Parents and caregivers should give more thought to positively recognising important traits in children and avoid negative feedback. I am not in any way suggesting that poor behaviour should be rewarded or neglected. Far from it, what I am saying is that parents should reduce negative talking, increase positive talking and action bearing in mind the benefits derived from recognising and rewarding children for improvement in behaviour and putting into practice values that they have been taught.
Reward and Recognition are great tools in ‘creating’ a happy, healthy, emotionally stable and responsible individual.
Children and young people that have shown improvement in areas where they have previously struggled or have shown remarkable grit, perseverance, confidence, kindness, gratitude and any other skill or changed behaviour that has made you or others proud should receive appropriate reward and recognition for their hard work and or pleasant act. By recognising and rewarding such behaviour, you are displaying to the person the value that you place on their time, initiative, commitment and self- belief.
How will the child/ young person react to reward and recognition?
It is often assumed that all children and young people enjoy receiving rewards and recognition? Unfortunately, this is not the case. Some children including those with additional needs find it difficult to accept rewards and recognition. It is important if you are unsure to ask your child of they are happy to be rewarded and recognised for good work/behaviour. This will also serve as an incentive to those that will gladly accept it. For those that are uncomfortable with this notion, you should find out their reasons and how they would prefer to be rewarded and recognised when the need arises.
Flexibility and creativity are required. Whilst discussing with the child/young person, you may have to provide options and be flexible to allow for individuals’ preferences or personal circumstances.
You can agree with children/ young people in your care how and when they would be rewarded and acknowledged. The children and young people would be pleased that they had been consulted and their wishes taken into consideration.
Different forms of Recognition
This is by no means an exhaustive list.
1. Tell them that you are proud and pleased with what they have done.
2. You can share the news of the child/young person’s achievement with family and friends.
3. You can give them a little gift that does not cost a lot which they will value.
4. You can take them out to their favourite place.

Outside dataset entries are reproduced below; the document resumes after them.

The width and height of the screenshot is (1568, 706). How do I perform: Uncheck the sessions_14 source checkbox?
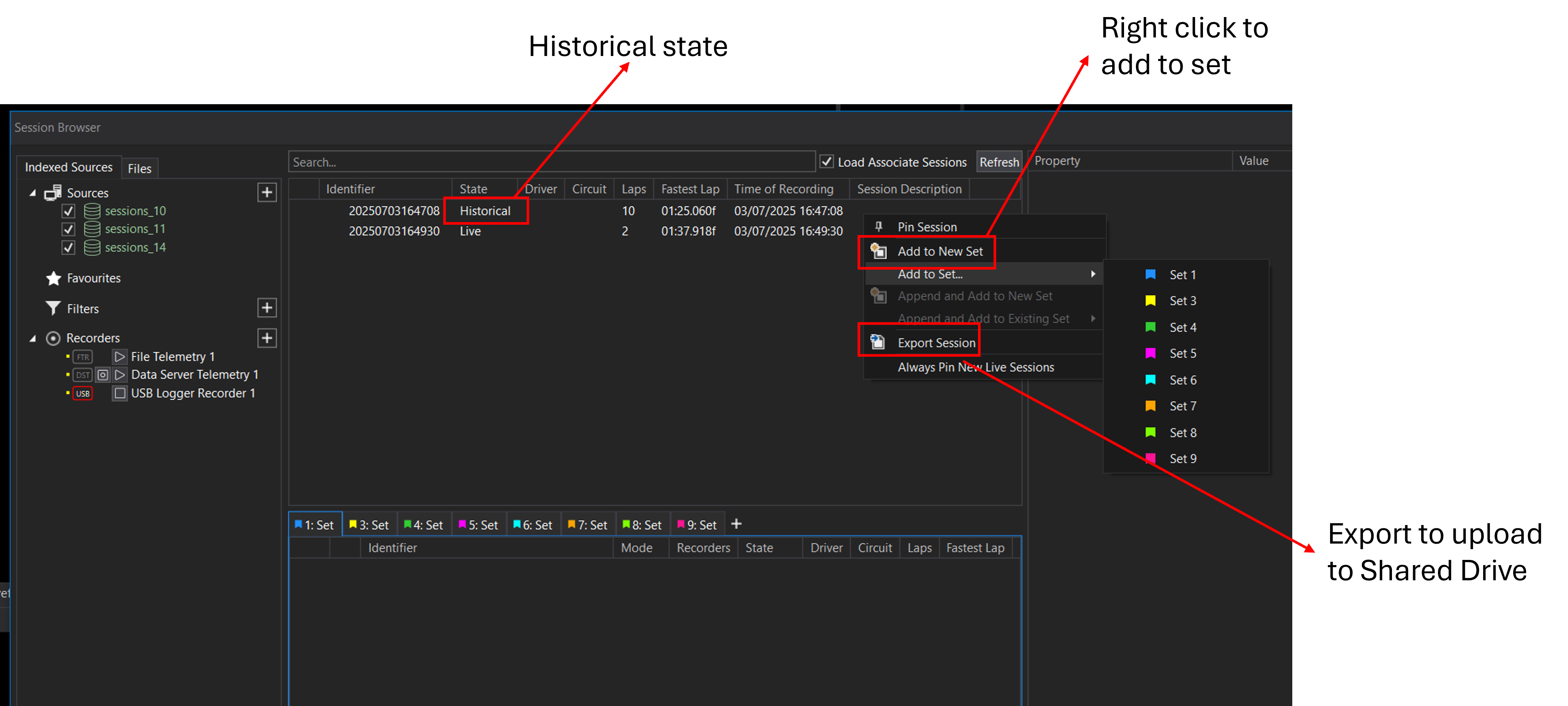tap(67, 247)
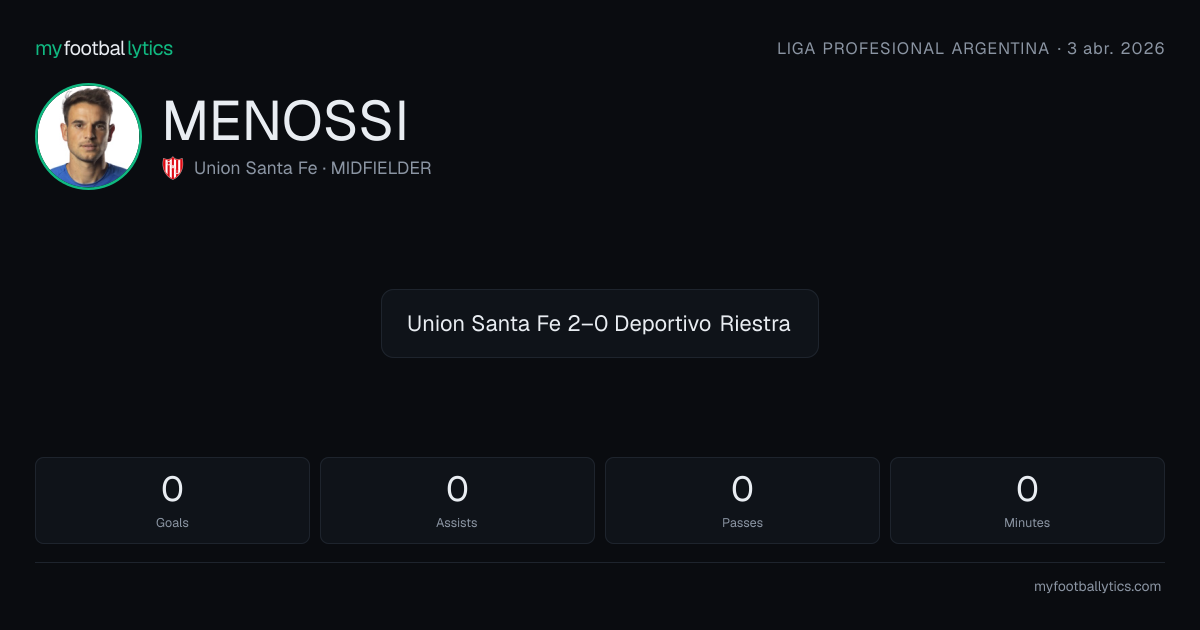Click the myfootballytics logo
Image resolution: width=1200 pixels, height=630 pixels.
point(104,48)
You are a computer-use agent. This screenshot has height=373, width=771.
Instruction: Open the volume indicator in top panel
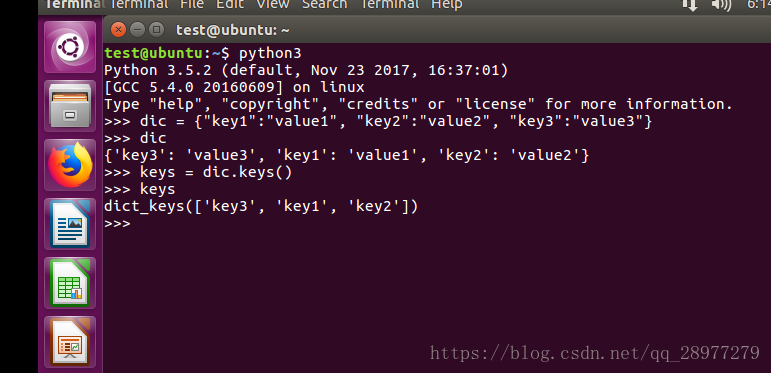tap(721, 5)
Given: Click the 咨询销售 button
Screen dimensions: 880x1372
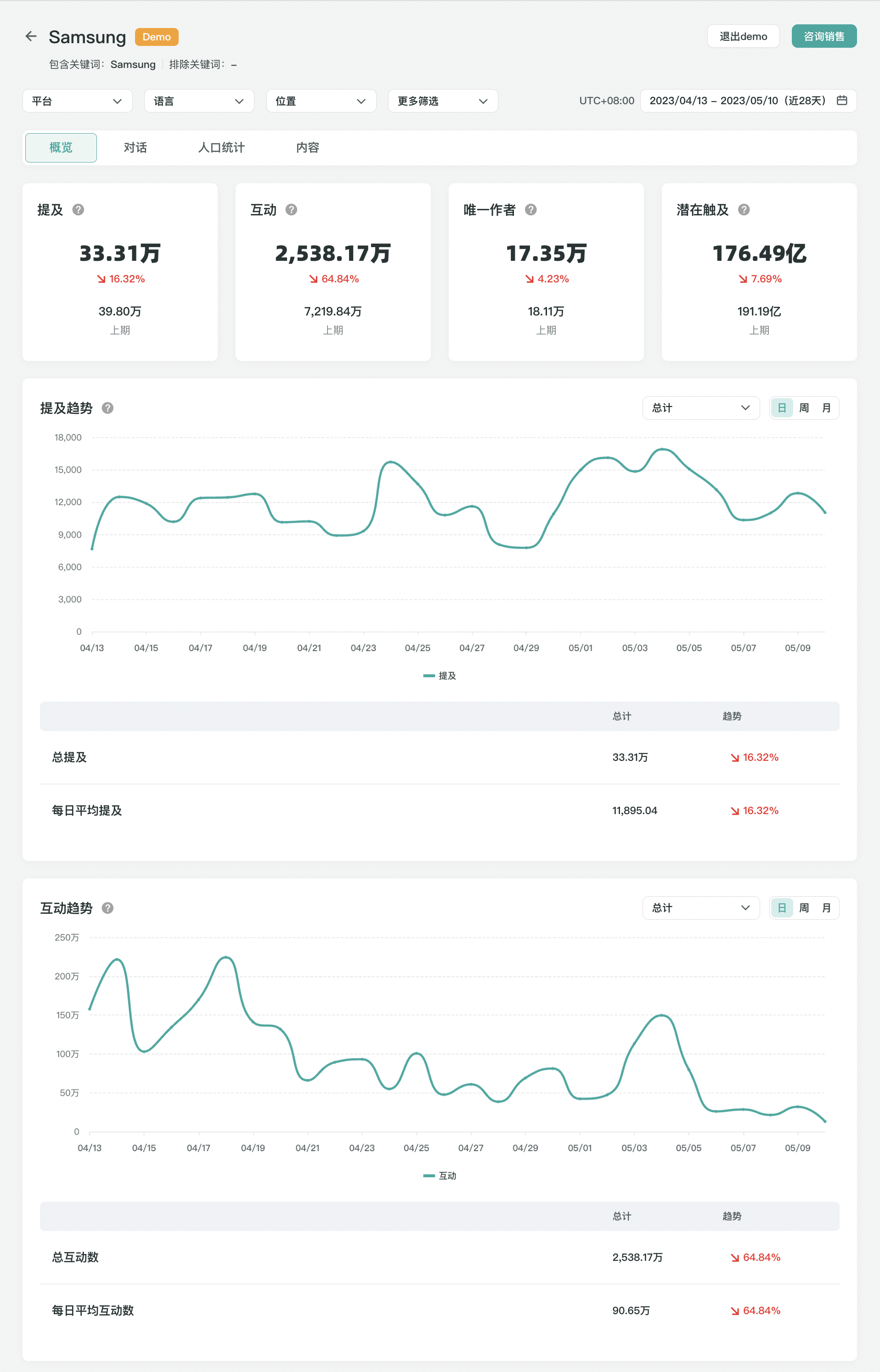Looking at the screenshot, I should (x=824, y=37).
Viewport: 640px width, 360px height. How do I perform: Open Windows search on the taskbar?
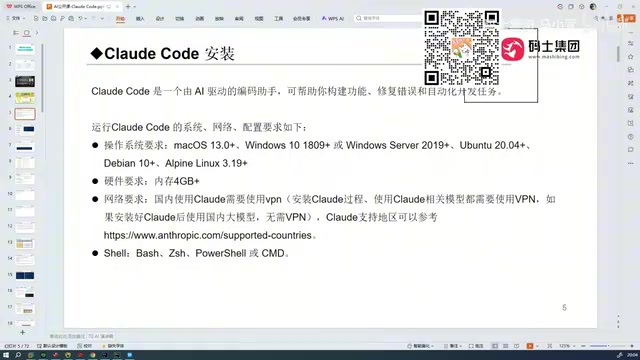click(18, 355)

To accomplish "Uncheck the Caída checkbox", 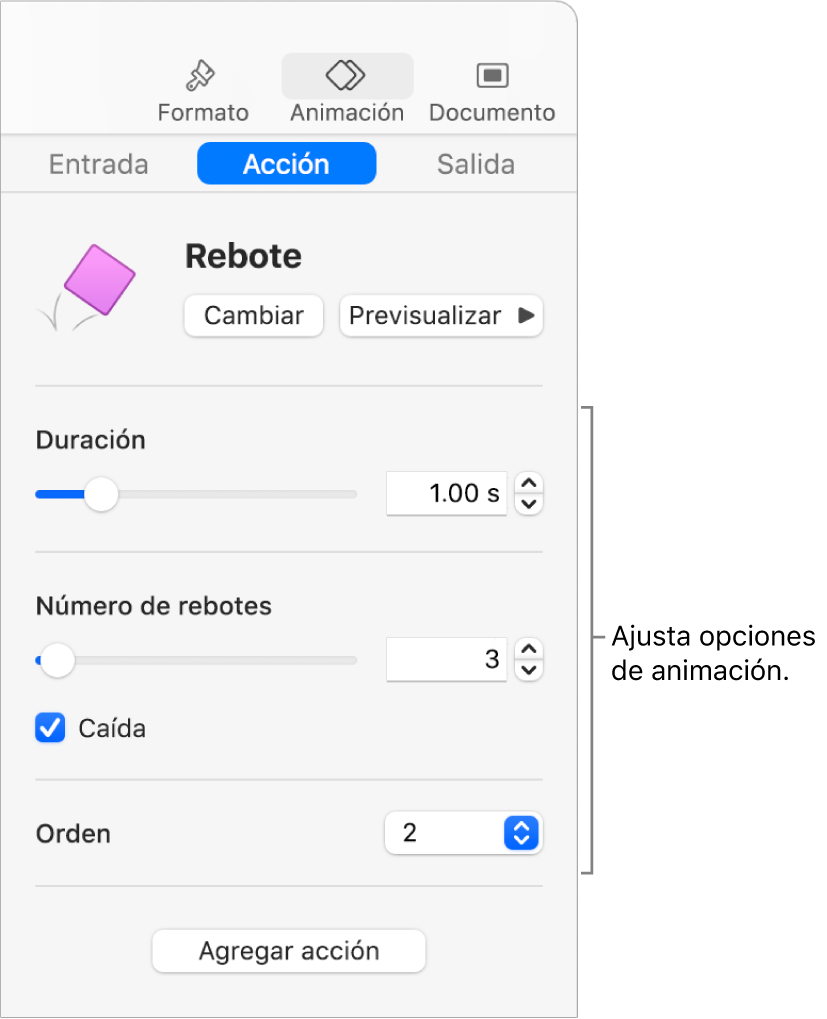I will point(50,728).
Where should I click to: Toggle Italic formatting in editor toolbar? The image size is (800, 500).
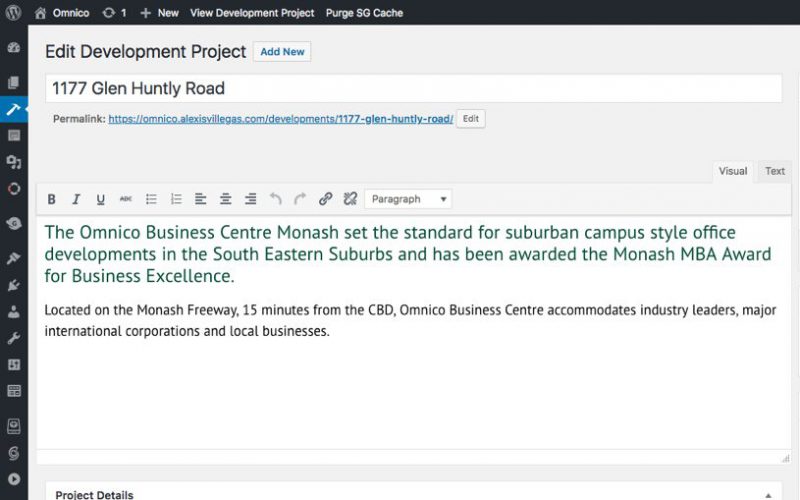(x=76, y=199)
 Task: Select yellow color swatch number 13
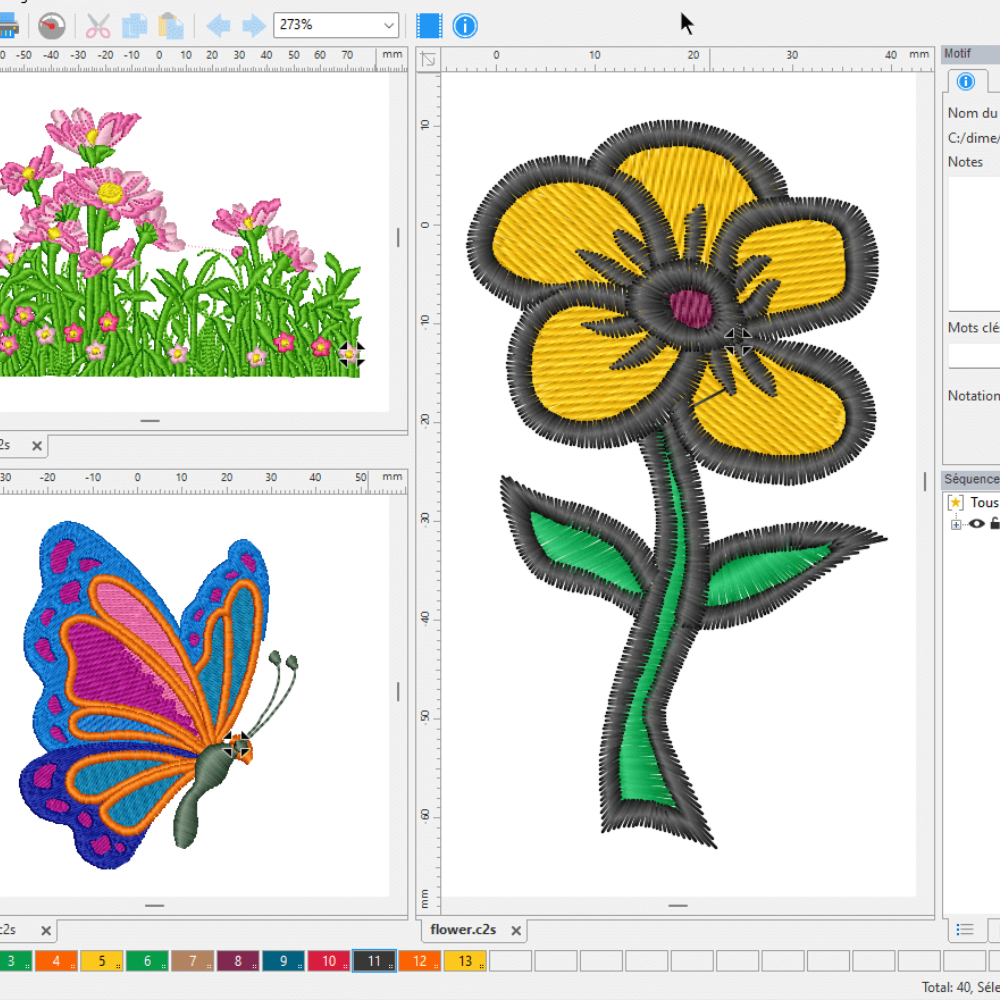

5. You can have family time together.
6. You can cook their favourite meal.
7. You can give them an extra hour or time on their gadget.
8. You can invite their chosen friend to the house.
9. They can be allowed to visit friends.
10. They can go to bed at a later time.
11. You can top up their pocket money for the week.
12. You can be creative and give them gifts made by you or you can decide to spend quality time doing things they enjoy.
13. You can give them a certificate created by you or purchased.
14. You can reward them with stickers.
The choice is yours and that of the young person to make.
For those that appreciate being acknowledged for their efforts and kind deeds, reward and recognition will not only put a smile on their faces but will inspire them to continue with their good deeds. Go right ahead and try it if you have never done so! If, however, you sometimes engage in rewarding and recognising those in your care but do not often to see the benefits associated with this practice, I recommend you try some of the points highlighted above. Do let me know how you get on.